As to myocarditis in the 39 or younger bracket, in the year to June 2018, pre-pandemic, hospitals treated 53 cases of acute myocarditis (ie, serious and potentially permanent. No figures were sought or provided on mild myocarditis).
In the year to June 2021, 47 cases of acute myocarditis were listed, while in the year to June 2022 covering almost the entire vaccine rollout, only 34 cases of acute myocarditis were treated in hospital.
On a per capita basis, that’s fewer than 0.0011% for 2018, 0.0009% for 2021 and fewer than 0.00068% in 2022.
In other words, if the figures are accurate, the rate of acute myocarditis actually dropped in real terms after vaccination. Again, no figures were sought or provided on mild myocarditis over this time.
Myocarditis is up slightly to 64 cases in the 12 months to June 2024, or 0.0012% of the population compared to 0.0011% in 2018.What does all this mean?
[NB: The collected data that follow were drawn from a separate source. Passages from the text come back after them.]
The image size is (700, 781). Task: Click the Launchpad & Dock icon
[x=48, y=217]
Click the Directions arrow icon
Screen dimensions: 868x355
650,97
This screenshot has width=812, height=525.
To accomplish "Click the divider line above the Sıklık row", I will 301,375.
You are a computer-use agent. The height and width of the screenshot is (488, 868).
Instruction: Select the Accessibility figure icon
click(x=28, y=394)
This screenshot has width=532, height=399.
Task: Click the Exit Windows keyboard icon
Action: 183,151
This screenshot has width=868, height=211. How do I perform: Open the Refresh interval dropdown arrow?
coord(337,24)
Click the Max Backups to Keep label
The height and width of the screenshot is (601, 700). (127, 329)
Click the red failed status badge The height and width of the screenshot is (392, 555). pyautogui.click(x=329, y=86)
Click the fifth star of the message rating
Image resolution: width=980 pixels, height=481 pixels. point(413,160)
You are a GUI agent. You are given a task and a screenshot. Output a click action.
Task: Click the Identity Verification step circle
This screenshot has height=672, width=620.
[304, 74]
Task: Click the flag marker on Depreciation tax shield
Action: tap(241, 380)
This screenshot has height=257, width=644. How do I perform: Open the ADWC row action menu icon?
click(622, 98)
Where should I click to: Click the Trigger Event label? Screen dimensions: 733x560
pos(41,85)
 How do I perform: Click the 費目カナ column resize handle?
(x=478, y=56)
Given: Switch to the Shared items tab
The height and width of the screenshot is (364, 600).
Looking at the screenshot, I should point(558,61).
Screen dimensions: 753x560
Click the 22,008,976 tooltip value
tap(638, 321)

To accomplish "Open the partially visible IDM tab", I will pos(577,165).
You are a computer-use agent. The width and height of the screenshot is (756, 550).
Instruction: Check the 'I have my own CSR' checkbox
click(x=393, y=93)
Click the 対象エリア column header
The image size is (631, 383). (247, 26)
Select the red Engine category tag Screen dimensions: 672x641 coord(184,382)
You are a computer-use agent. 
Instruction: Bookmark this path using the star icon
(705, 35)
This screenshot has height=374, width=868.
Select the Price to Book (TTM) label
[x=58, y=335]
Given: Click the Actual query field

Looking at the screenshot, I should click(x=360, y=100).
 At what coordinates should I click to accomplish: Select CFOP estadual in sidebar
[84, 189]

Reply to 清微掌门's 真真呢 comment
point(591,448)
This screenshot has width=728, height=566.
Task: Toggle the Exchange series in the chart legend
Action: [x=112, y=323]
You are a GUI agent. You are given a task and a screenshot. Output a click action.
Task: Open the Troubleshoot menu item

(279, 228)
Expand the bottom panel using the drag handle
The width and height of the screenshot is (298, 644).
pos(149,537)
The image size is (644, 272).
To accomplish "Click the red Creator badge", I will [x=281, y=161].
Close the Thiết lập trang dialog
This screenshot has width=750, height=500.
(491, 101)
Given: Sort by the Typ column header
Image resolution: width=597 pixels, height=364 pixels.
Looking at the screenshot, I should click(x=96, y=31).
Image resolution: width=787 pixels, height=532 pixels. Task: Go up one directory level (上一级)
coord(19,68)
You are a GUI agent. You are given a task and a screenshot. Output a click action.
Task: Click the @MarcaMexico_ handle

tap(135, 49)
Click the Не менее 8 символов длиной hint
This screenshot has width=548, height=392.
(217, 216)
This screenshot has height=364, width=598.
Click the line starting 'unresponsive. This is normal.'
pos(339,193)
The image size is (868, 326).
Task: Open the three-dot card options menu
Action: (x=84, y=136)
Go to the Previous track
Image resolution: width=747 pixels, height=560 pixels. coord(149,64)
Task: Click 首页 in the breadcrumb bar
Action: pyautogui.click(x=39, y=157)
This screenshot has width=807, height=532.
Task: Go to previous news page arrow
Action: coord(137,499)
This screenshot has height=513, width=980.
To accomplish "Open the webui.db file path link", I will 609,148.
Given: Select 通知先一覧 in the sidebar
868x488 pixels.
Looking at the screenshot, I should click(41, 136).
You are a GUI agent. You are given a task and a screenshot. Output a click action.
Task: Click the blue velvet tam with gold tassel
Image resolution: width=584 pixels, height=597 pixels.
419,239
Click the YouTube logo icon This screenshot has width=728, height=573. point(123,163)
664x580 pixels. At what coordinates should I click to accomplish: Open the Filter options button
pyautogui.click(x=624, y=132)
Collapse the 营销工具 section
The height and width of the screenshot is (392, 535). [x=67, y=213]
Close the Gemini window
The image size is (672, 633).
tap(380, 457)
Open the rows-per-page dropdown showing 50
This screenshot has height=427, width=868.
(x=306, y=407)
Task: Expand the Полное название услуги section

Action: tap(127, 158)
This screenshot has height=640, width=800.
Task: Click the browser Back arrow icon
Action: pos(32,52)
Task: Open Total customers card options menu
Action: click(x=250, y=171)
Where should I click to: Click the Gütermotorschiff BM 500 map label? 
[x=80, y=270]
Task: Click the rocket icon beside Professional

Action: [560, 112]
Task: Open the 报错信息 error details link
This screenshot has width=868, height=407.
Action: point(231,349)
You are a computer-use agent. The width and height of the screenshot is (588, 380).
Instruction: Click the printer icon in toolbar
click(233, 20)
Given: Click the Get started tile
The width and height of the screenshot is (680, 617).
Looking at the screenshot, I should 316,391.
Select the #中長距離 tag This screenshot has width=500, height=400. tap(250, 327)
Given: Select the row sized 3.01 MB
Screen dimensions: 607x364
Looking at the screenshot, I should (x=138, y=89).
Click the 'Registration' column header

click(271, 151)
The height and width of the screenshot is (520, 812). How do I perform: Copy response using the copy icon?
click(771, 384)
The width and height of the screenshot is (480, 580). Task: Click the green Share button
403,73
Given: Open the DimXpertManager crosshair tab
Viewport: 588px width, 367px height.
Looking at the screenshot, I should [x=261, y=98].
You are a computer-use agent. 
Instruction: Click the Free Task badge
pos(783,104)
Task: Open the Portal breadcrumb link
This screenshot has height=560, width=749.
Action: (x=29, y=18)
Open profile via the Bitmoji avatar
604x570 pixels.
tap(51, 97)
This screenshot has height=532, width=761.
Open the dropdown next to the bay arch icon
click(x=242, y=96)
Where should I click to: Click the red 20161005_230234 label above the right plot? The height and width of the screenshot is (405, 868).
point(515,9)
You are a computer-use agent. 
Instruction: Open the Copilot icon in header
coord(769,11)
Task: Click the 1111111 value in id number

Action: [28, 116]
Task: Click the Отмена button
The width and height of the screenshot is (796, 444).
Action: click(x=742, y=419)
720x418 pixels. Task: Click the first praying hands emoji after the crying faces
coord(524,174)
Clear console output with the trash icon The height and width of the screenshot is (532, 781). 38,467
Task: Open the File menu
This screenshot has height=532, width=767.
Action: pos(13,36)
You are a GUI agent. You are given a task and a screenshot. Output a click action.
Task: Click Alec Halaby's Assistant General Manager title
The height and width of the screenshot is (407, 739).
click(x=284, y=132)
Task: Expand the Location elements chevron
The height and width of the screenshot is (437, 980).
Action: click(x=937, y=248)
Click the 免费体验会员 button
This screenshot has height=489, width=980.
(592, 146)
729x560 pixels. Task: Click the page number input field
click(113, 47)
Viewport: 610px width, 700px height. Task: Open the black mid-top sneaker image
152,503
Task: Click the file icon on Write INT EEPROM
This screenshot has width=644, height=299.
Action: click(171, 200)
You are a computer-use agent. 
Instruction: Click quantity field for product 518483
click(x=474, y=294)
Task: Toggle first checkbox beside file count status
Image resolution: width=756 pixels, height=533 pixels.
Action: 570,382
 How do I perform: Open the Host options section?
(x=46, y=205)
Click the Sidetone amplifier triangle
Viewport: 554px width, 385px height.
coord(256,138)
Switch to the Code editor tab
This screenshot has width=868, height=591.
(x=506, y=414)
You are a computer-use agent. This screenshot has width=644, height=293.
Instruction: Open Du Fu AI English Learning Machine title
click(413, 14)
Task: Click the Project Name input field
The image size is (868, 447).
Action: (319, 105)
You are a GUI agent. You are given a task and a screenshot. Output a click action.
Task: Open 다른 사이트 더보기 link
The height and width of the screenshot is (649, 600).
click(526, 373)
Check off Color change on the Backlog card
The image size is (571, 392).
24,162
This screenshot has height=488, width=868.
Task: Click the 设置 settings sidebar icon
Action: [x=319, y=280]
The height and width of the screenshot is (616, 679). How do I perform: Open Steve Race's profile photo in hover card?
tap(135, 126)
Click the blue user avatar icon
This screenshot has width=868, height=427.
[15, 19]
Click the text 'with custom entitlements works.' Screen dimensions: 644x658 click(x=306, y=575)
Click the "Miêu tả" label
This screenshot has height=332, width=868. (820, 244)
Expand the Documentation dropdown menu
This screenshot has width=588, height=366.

It means that NZ’s skyrocketing chest pain epidemic in the under 40s, with an upward trajectory of a 26000% increase over just seven years, and heading towards 29,000 cases this year, is statistically unrelated to serious myocarditis and pericarditis, which have essentially stayed static over the same time period.
There’s been no big increase in ambulance arrivals to hospital EDs, either – the chest pain epidemic appears mostly to be people who’ve taken themselves to hospital.
Additionally, the increase began a year before COVID and two years before the vaccine, albeit there was a continued significant increase after COVID and the vaccine made the scene. The evidence raises more questions than answers in our view.
The worried well? Faulty stats? Or is there something else causing chest pain that is not heart inflammation?
We will attempt to find out.
Correction: In the original version of this article, we had incorrectly attributed the OIA to Voices For Freedom. We were mistaken as the OIA was, in fact, requested by researcher Aly Cook. We regret the error and thank Ms Cook for her efforts.